Task goal: Reproduce the material from the line containing "Click publish time" to the line containing "Play the Parte", substituting "Directive" for "Instruction" and leaving everything else unchanged.

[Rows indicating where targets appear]
-*-

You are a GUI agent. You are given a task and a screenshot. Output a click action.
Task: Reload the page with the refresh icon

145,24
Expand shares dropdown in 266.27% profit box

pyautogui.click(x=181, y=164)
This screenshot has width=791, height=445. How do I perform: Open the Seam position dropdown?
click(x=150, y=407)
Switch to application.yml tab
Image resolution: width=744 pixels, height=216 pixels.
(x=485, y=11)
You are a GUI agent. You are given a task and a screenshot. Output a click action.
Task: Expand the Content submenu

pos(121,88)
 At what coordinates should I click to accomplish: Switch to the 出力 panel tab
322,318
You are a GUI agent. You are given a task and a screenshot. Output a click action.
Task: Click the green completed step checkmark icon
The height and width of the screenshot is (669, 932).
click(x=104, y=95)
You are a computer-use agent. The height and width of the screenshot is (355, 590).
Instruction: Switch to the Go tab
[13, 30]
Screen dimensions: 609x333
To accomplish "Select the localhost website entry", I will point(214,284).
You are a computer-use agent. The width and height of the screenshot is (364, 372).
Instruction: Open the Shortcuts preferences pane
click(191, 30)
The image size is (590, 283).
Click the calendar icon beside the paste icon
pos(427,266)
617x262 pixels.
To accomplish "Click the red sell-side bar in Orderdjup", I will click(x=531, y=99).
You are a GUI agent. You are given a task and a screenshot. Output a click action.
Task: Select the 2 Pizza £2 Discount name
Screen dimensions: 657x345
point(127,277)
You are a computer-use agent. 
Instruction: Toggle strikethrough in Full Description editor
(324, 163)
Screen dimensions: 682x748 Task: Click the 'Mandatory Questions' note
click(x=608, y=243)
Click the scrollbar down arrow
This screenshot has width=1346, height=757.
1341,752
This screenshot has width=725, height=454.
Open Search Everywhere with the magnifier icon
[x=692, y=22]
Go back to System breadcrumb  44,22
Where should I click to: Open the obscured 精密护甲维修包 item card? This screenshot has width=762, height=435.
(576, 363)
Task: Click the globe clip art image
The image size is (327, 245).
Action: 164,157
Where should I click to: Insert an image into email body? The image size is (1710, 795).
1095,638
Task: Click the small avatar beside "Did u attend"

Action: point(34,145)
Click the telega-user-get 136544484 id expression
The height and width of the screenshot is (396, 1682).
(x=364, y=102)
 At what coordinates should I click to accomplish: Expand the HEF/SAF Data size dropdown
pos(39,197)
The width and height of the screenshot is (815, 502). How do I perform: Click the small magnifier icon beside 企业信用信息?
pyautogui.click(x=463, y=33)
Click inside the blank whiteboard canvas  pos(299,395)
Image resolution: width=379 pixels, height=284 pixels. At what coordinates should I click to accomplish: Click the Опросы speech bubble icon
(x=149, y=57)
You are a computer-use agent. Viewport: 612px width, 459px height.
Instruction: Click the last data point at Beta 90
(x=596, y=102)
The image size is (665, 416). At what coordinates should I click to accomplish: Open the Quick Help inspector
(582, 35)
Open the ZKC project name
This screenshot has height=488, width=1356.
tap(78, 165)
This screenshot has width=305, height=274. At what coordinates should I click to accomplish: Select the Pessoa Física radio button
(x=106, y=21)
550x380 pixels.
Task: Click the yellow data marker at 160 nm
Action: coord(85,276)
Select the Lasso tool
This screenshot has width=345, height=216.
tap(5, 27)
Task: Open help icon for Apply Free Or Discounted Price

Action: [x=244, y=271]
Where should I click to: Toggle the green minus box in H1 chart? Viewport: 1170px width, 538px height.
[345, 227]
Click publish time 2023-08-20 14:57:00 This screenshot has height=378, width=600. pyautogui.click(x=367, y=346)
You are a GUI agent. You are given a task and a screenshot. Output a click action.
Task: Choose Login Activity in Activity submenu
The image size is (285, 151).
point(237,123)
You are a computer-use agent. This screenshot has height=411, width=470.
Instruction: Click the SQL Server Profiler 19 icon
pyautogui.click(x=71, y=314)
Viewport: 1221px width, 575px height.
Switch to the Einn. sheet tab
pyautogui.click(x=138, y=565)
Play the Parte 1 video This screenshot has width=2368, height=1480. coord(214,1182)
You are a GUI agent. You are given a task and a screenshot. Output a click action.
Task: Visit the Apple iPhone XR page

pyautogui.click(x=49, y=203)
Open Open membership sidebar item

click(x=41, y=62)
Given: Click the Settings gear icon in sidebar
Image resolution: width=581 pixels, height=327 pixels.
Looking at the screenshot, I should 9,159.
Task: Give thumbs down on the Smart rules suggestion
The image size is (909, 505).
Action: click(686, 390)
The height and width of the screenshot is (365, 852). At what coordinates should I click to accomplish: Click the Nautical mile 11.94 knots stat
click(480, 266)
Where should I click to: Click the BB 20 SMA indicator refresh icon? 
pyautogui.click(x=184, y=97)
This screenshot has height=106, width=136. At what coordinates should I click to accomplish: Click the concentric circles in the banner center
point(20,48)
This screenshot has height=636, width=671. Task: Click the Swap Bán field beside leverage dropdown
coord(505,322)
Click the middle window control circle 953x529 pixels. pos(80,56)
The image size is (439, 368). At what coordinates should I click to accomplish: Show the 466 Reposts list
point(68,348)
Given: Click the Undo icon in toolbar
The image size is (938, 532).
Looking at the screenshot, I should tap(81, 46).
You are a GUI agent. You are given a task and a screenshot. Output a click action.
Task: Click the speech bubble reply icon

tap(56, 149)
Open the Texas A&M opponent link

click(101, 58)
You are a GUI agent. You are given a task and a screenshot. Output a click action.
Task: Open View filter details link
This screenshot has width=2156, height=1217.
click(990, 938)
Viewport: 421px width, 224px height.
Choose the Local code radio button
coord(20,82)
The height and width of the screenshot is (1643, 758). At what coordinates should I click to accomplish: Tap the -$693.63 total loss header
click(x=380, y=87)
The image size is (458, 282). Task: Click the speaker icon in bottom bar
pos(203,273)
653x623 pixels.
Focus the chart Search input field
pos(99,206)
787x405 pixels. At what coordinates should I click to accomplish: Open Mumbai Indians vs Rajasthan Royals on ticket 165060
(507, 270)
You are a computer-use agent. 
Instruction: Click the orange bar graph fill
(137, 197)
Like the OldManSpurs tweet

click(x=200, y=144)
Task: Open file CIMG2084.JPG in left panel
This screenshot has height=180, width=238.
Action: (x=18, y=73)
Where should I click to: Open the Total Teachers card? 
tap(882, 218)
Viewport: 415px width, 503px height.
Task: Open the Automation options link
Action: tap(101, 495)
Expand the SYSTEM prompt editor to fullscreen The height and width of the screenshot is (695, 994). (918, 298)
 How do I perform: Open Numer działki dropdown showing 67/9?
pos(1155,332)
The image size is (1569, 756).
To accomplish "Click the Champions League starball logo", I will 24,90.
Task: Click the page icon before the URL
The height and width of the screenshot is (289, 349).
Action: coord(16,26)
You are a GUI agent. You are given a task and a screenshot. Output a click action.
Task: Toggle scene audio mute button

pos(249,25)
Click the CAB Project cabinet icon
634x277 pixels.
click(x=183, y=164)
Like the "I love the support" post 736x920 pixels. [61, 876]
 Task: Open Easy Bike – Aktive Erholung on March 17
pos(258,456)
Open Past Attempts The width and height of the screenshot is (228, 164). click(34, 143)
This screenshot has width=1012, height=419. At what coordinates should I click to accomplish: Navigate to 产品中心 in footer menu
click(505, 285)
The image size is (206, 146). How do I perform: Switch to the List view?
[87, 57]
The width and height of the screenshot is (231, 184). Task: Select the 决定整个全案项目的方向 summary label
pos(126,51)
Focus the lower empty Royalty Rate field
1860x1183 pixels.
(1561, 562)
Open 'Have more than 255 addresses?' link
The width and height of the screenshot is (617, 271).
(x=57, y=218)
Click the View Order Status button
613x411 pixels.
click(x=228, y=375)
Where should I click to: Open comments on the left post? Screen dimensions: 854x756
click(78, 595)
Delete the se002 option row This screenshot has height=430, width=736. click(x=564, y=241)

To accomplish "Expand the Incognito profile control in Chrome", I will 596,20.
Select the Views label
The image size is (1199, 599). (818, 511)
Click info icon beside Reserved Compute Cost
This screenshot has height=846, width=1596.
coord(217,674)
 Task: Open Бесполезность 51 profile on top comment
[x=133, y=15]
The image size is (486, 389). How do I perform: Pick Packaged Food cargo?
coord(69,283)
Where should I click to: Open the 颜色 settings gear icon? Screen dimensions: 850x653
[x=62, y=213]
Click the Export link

-*-

Task answer:
Click publish time 2023-08-20 14:57:00 This screenshot has height=378, width=600. pyautogui.click(x=367, y=346)
You are a GUI agent. You are given a task and a screenshot. Output a click action.
Task: Choose Login Activity in Activity submenu
The image size is (285, 151).
point(237,123)
You are a computer-use agent. This screenshot has height=411, width=470.
Directive: Click the SQL Server Profiler 19 icon
pyautogui.click(x=71, y=314)
Viewport: 1221px width, 575px height.
Switch to the Einn. sheet tab
pyautogui.click(x=138, y=565)
Play the Parte 1 video This screenshot has width=2368, height=1480. coord(214,1182)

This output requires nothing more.